# connecting headphones to ps3?



## Antony6555

So basically I want to connect my iems to my ps3. And I believe you can connect headsets through either bluetooth or usb. I bought a usb connector (for computer) but it didn't work. So now I'm thinking bluetooth might be the way to go. But I'm hesitant because I suspect it will be substantially more costly. Anyone had any success with this issue and do you have recommendations on what to get? Cheaper=better. I'd like to spend around $10 on this, but I will spend more if needed.


----------



## Antony6555

bump for fun


----------



## Gbjerke

get a D10, use the optical out


----------



## notmuchcash

My setup is a stereo hooked up over the RCA out, even if your ps3 is running through hdmi you can use that if you mess with the options on the ps3. 

 mine is as follows:
 ps3>tv>RCA out>Kenwood 7G receiver>long-a** cable of my sennheiser HD205


----------



## Antony6555

Quote:


  Originally Posted by *notmuchcash* /img/forum/go_quote.gif 
_My setup is a stereo hooked up over the RCA out, even if your ps3 is running through hdmi you can use that if you mess with the options on the ps3. 

 mine is as follows:
 ps3>tv>RCA out>Kenwood 7G receiver>long-a** cable of my sennheiser HD205_

 

My tv does not have an rca out unfortunately. It's stupid, I don't know why they considered it unnecessary. 

 So are you saying I can connect my headphones to the ps3 through the hdmi out of the ps3? Because I don't think I can connect my headphones to my tv sadly.


----------



## jhanby

I am using a Compass Dac/Amp with the optical out on the PS3.

 Before I was using a headphone out on my intergrated Stereo amp connected via the RCA.

 Im guesing you could take RCA out, into an adapter for heaphones. It woundn't be very good though.


----------



## Antony6555

Quote:


  Originally Posted by *jhanby* /img/forum/go_quote.gif 
_I am using a Compass Dac/Amp with the optical out on the PS3.

 Before I was using a headphone out on my intergrated Stereo amp connected via the RCA.

 Im guesing you could take RCA out, into an adapter for heaphones. It woundn't be very good though._

 

wait ps3 has an rca out?


----------



## jnewman

Quote:


  Originally Posted by *Antony6555* /img/forum/go_quote.gif 
_wait ps3 has an rca out?_

 

If you buy one of the special Sony cables that plug in to the odd proprietary plug on the back and has RCA plugs on the other end, yes. The cables are $10-20 depending on whether they have RCA, S-Video, or Component for the video connector.


----------



## jilgiljongiljing

I thought that came packaged with the PS3? You shouldnt have to buy it seperately.
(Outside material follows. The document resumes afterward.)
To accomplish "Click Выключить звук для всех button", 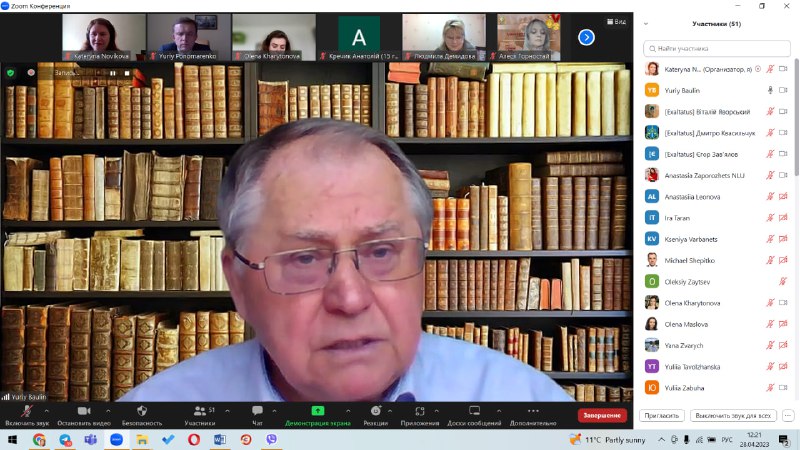I will pos(733,415).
Its just not on the PS3 unit itself, you need to connect the cable to get RCA out.


----------



## jhanby

Quote:


  Originally Posted by *jilgiljongiljing* /img/forum/go_quote.gif 
_I thought that came packaged with the PS3? You shouldnt have to buy it seperately. Its just not on the PS3 unit itself, you need to connect the cable to get RCA out._

 

^ what he said.

 You should have got a component cable with the ps3, should be yellow red and white. It does have a funny plug on the other end though.


----------



## jnewman

Maybe the cable does come with the PS3... when I got my PS3, I hooked it up immediately with an HDMI cable and would've just stuck the AV adapter cable in a drawer somewhere if one was in the box. I don't remember now, it's been a couple of years.

 I'm about to build a second Gamma2 DAC to use the optical out of my PS3 for headphone purposes.


----------



## jhanby

it looks like this (see attached)

 And I am 100% sure every PS3 comes with one.

 once it plugged in, you will need to change the sound output settings to use AV component rather than HDMI.


----------



## Antony6555

Quote:


  Originally Posted by *jhanby* /img/forum/go_quote.gif 
_it looks like this (see attached)

 And I am 100% sure every PS3 comes with one.

 once it plugged in, you will need to change the sound output settings to use AV component rather than HDMI._

 

Nice, I found that. So all I need is an av to rca cable then?


----------



## sohcahtoa

I have a similar setup. A PS3 connected via hdmi to my 24" Dell S2409W, and then a mini to mini cable from my Dell LCD to a FIO E5 headphone amp. From the FIO e5, I either plug in headphones or my Logitech mm50 (ipod speaker) through the aux-in.

 The AV Multi-Link cable does come with all PS3s. In fact, you can connect your video via HDMI, and through the AV Setup Menu, have the audio piped into the AV Multi-Link cable (rca). You then need an rca female to mini-jack male (radio shack has them), to plug into a headphone amp.


----------



## notmuchcash

Quote:


  Originally Posted by *Antony6555* /img/forum/go_quote.gif 
_My tv does not have an rca out unfortunately. It's stupid, I don't know why they considered it unnecessary. 

 So are you saying I can connect my headphones to the ps3 through the hdmi out of the ps3? Because I don't think I can connect my headphones to my tv sadly._

 

In my earlier post I tried to convey[poorly] that the tv rca out is not necessary. just run both hdmi and the Red-White-Yellow, ignore the yellow plug, then any necessary adapter, amp, phones.

 my amp takes rca[Red-white] natively, and would be a simple matter to connect to my PS3 directly.

 The optical out is probably far superior to my system, but mine is 100% what was on hand at the time.


 Edit: The RCA cables on the PS3 are identical to and interchangable with the ones on the PS2.


----------



## notmuchcash

Quote:


  Originally Posted by *Antony6555* /img/forum/go_quote.gif 
_Nice, I found that. So all I need is an av to rca cable then?_

 

AV to RCA? I believe these are the same thing.

 The adapter you need is whatever will connect your plugs to your amp.


----------



## sohcahtoa

NXG (NX-572) Double RCA Audio Coupler - RadioShack.com

 You need something like above, called a Double RCA Coupler. You plug the RCA from the PS3 into one end. In the other end of the Coupler, you plug a standard RCA cable, and the other end of this RCA Cable goes into your headphone amp.


----------



## umvue

So there exists an RCA to 3.5mm adapter I can use to listen to PS3 audio without a DAC?


----------



## DaBomb77766

Quote: 





umvue said:


> So there exists an RCA to 3.5mm adapter I can use to listen to PS3 audio without a DAC?


 


  You can get them from monoprice.  You pretty much need an amp with volume control to do this though.  But I've tried it that way (with my E7) and it works fine.


----------



## Chromako

These plug into the optical output of the PS3, and have a Dolby Headphone surround sound emulation processor. Not hi-fi by any means, but it's surprisingly good for the price. I have them, and for mid-fi gaming, they are quite nice. Dead simple to use, too. 
   
  http://www.turtlebeach.com/products/audio-processors/ear-force-dss.aspx


----------



## grokit

Even simpler, wireless 7.1 surround


----------